In this blog, we will learn about how to implement content-based recommender system using Python programming example. We will learn with the example of movie recommender system for recommending movies. Download the movies data from here to work with example given in this blog.
The following is a list of key activities we would do to build a movie recommender system based on content-based recommendation technique.
- Data loading & preparation
- Text vectorization
- Cosine similarity computation
- Getting recommendations
Data Loading & Preparation
To start with, we import the data in csv format. Once data is imported, next step is analyse and prepare data before we apply modeling techniques.
import pandas as pd
df = pd.read_csv('sample_data/movies.csv')
df = df[['title', 'genres', 'keywords', 'cast', 'director']]

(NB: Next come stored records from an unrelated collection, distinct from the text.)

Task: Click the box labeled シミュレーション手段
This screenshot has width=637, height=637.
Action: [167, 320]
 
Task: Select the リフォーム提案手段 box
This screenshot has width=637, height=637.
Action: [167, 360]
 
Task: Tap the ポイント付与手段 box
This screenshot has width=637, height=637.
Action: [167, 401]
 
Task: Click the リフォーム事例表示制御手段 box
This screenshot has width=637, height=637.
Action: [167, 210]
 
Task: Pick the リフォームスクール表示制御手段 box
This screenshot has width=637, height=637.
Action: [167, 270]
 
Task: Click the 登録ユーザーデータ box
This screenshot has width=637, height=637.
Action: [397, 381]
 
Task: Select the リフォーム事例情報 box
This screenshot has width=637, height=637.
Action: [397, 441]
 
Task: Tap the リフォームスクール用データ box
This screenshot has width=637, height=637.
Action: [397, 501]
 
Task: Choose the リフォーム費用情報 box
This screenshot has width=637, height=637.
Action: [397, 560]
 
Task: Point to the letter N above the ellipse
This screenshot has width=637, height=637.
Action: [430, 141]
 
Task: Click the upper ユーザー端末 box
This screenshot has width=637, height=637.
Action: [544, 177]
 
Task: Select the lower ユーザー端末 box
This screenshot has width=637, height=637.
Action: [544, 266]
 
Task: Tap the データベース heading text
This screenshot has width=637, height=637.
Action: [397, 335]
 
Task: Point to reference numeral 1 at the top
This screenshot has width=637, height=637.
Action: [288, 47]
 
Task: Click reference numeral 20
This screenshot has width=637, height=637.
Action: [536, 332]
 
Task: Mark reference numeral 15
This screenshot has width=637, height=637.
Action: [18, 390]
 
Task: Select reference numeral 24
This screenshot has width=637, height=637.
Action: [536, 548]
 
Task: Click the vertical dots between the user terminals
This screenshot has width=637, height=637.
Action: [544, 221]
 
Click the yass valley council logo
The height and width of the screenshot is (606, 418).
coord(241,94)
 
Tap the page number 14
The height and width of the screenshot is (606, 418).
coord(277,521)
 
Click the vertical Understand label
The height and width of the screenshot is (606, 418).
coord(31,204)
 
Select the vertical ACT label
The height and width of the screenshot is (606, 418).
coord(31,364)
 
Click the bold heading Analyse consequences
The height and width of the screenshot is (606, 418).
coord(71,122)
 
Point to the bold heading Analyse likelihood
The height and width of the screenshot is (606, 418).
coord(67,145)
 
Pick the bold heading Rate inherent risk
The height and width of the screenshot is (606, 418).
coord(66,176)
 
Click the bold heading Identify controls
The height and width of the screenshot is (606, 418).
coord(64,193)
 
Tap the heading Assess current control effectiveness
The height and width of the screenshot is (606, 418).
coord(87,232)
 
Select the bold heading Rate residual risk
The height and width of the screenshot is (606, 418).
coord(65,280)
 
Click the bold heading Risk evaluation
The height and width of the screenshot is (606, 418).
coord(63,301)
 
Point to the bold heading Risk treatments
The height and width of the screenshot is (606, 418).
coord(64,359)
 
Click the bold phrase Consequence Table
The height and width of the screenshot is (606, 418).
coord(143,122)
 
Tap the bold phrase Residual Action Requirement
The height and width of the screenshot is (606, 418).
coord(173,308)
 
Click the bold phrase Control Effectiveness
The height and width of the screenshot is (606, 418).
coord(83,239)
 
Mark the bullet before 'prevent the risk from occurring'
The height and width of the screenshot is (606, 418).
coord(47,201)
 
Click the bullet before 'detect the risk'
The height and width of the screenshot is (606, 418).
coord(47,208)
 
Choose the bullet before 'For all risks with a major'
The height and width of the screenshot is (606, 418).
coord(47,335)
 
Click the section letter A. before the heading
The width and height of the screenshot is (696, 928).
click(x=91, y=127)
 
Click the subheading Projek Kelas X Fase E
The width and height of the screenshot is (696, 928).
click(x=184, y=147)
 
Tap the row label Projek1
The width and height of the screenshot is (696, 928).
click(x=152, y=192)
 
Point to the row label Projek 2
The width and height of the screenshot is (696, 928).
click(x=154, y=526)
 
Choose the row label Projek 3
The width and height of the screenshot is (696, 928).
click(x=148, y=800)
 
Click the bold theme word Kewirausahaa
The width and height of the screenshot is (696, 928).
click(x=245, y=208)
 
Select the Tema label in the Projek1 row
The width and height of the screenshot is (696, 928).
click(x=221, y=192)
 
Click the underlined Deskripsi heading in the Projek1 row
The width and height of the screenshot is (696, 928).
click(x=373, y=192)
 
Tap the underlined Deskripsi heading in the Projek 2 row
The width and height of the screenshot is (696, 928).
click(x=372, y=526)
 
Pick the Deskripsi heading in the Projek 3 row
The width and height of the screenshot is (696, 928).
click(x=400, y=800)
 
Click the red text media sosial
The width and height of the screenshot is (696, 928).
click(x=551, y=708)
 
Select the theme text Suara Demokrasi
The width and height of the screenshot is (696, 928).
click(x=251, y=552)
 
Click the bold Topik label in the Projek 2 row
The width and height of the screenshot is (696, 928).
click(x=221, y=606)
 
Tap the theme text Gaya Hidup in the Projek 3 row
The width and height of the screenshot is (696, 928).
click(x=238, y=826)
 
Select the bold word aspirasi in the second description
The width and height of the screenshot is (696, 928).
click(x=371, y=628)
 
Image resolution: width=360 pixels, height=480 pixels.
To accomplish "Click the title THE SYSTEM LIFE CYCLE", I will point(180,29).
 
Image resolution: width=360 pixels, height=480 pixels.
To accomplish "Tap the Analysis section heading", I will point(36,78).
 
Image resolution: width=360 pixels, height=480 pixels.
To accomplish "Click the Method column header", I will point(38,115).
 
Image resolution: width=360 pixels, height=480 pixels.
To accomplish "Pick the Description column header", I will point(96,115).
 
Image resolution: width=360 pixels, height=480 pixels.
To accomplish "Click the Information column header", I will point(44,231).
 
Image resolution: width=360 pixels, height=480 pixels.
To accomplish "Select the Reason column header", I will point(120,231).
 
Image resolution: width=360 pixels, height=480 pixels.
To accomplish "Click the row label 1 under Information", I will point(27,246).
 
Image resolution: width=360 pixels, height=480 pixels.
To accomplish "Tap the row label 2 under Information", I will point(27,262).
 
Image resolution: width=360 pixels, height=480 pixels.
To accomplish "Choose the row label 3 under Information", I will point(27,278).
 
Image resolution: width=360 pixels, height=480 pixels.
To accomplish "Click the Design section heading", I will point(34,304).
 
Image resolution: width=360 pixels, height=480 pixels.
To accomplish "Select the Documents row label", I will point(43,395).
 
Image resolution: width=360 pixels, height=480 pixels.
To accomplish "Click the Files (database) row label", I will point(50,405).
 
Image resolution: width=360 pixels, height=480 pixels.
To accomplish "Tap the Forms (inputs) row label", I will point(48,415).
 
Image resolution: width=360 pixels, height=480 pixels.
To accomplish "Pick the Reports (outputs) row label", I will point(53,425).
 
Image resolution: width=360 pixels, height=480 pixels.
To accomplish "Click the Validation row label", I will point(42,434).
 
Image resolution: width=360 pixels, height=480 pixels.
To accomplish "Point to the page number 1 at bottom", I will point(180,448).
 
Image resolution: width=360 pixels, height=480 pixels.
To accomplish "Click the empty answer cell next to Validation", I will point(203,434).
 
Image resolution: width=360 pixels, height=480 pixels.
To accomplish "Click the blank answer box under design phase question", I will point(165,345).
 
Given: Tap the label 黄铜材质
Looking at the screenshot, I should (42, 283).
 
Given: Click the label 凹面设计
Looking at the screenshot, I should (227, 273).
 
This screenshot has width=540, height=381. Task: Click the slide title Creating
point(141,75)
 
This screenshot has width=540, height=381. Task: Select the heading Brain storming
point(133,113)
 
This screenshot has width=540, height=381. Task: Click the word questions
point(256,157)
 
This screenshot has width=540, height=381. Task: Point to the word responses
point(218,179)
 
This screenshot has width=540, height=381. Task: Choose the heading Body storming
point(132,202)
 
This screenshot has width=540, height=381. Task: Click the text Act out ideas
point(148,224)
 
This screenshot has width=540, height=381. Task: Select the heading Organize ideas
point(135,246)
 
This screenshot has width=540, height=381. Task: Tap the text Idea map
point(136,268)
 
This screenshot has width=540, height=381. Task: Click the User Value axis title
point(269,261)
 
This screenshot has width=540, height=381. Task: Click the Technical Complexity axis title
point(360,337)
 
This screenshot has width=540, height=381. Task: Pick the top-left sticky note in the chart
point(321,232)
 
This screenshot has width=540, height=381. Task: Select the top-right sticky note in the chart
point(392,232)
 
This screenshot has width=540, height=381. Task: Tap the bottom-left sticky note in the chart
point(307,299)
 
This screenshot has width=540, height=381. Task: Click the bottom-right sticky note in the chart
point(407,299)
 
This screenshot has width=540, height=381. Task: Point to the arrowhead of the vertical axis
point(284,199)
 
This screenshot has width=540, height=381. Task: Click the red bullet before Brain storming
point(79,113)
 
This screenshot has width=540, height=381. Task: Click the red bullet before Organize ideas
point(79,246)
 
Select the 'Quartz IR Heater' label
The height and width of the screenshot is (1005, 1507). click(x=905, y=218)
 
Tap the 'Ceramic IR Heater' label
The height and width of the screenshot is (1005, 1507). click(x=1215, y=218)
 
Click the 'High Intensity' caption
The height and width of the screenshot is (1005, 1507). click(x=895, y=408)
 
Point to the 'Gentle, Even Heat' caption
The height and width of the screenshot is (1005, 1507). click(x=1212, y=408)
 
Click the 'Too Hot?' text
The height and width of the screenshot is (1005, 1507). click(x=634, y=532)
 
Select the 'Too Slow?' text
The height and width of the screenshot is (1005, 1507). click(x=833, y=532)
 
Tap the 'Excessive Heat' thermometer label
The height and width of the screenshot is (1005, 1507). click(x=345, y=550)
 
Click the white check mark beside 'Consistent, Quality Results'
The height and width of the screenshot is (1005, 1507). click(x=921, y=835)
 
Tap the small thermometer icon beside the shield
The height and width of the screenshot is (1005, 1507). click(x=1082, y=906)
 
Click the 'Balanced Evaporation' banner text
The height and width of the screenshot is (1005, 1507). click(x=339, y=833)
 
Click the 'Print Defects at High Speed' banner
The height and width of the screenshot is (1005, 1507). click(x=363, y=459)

df = df.fillna('') # Fill missing values with empty strings
df.head()
The dataset contains 24 columns, only a few of which are needed to describe a movie. In the above code, key features such as title, genres, etc are extracted and missing values in these features are filled with empty string.
Text Vectorization
The next step is add a column in the dataframe that holds the value created by combining other columns representing key attributes such as title, genres, etc. And, then CountVectorizer is used on that column to vectorize the text. The following code does the same.
from sklearn.feature_extraction.text import CountVectorizer
vectorizer = CountVectorizer(stop_words='english', min_df=20)
word_matrix = vectorizer.fit_transform(df['features'])
word_matrix.shape
The following happens in the above code:
- When instantiating Count_Vectorizer, stop_words = ‘english’, min_df = 20 is passed. The parameter, stop_words removes common English stop words (like “the”, “and”, “is”) that typically do not carry much meaning for analysis purposes. min_df=20 sets the minimum document frequency, meaning that only words that appear in at least 20 different documents will be included in the final matrix. This helps to filter out rare words that might add noise to the model.
- Next step is apply fit_transform method on df[‘features’] column. The fit part goes through the text data and learns the unique words (vocabulary), and builds a dictionary where each unique word is assigned an index. Once index is assigned, the next step is transform which is used to convert the text data into a numerical matrix, where each row corresponds to a document (or row in df), and each column represents a word (from the learned vocabulary). The matrix contains the counts of each word in the corresponding document.
- word_matrix.shape returns the dimension of the matrix, which is a sparse matrix. The shape represents (number of documents, number of words in vocabulary).
Cosine Similarity Computation
The table of word counts contains 4,803 rows—one for each movie—and 918 columns. The next task is to compute cosine similarities for each row pair:
from sklearn.metrics.pairwise import cosine_similarity
sim = cosine_similarity(word_matrix)
Getting Recommendation
The final step is to get one or more recommendations based on the input – a movie title. The Python code given below can be used to get the top N recommendations for movies similar to input movie name.
def recommend(title, df, sim, count=10):
# Get the row index of the specified title in the DataFrame
index = df.index[df['title'].str.lower() == title.lower()]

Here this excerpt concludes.